If our goal is to believe truth and avoid falsehood, and if we are rational people who take into account evidence in deciding what to believe, then we need to focus on the question of what evidence there is for and against ID. The issue of whether ID counts as “science” according to some contentious answer to the demarcation question is unimportant.

So it is that his specialized training is inadequate to the task of peeling the onions of a demarcation problem. Whatever the answers are to the demarcation problem, one would have to demonstrate their unimportance, and this is irrespective of their being contentious. I do know you wouldn’t take your car to a mechanic who appealed to their own authority and then next told you, “But, I’ve had it with engines!”

Yet, Monton then goes into, sort of, his hollowed out version of the demarcation problem. It’s more funny then reasonable.

Later:

I will now argue that it is counterproductive to restrict scientific activity in such a way that hypotheses that invoke the supernatural are ruled out. Specifically, I will argue that it is possible to get scientific evidence for the existence of God. The scenario I am about to describe is implausible, but there is nothing logically inconsistent about it. The point of the scenario is that in the described situation, it would be reasonable for scientists to postulate and test the hypothesis that there is supernatural causation occurring.

I have a better suggestion, why not entertain a plausible scenario? Give it your best shot. In any case, his scenario is riotously funny.

If one works through the rest of his oeuvre, his basic position on ID is clarified: ID hasn’t been proven impossible. In a sense, his paper’s argument is unintentionally ironic: ‘my arguments here may be specious, but this doesn’t mean that better arguments are impossible!’

Amazingly, google alerts turned up more intellectual anti-matter. Via Denyse O’Leary’s Post-Darwinist blog, I came to listen to two interviews with another philosopher, Angus Menuge. He’s given the podcast treatment by The Discovery Institute’s Casey Luskin: (1) Agents Under Fire: Part One With Angus Menuge; (2) Rebutting Methodological Materialism.

##############################

Continue the blog post critiquing philosophers' arguments about intelligent design, starting after its last sentence.

**COLLECTED DATA**:
##############################

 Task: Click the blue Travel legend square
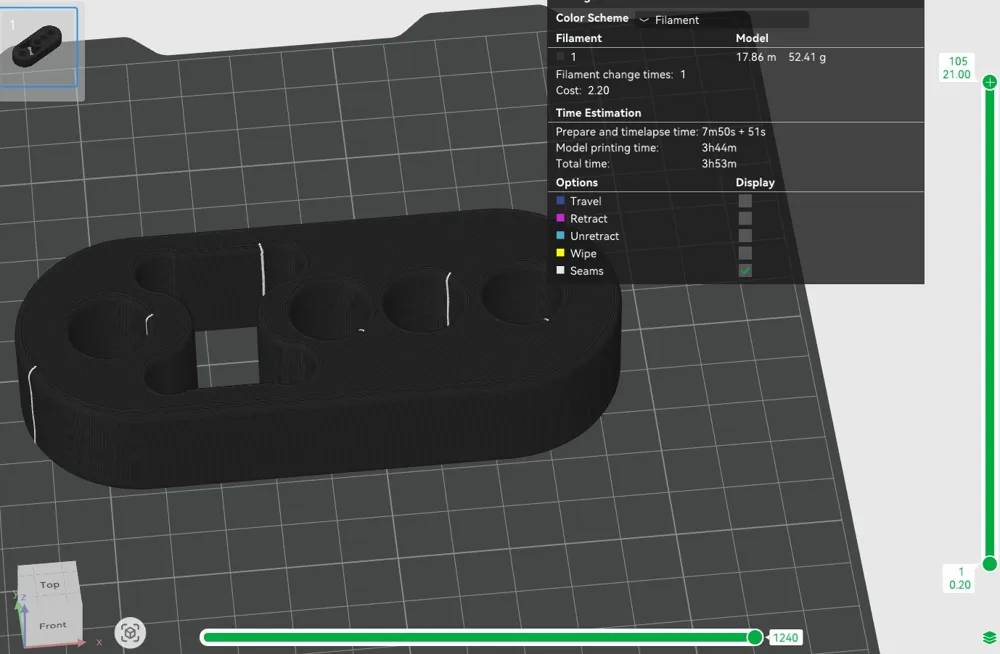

##############################

**WRITTEN ANSWER**:
Menuge. . .much more amusing than Monton, and Monton is very amusing. On one hand, Menuge and Luskin indulge in canard-a-rama. Incredibly, the tornado whirling through the junkyard is revisited in a different guise. On the other hand, Menuge folds in a vague and very extreme picture of a hyper-positivist materialistic naturalism, adds in a fuzzy reference to an irrelevant fault line in the field of theory of mind, dribbles in a riff on downward causation, and then battles the super dooper straw man so conjoined of those disparate and completely unjustified parts. Or, to be more accurate, Menuge doesn’t articulate any justification or reasons why this category mash-up is germane to his vague argument. Maybe it was enough that the argument impressed fawning Luskin.

However, having brought up downward causation, he could at least have speculated about what the import of an over-arching designer is in the context of a particular, well-defined and operationalized system, for which the conceptions of both upward and downward causation are justified and thus may be deployed.

More Menuge.. Is Menuge a young earth creationist?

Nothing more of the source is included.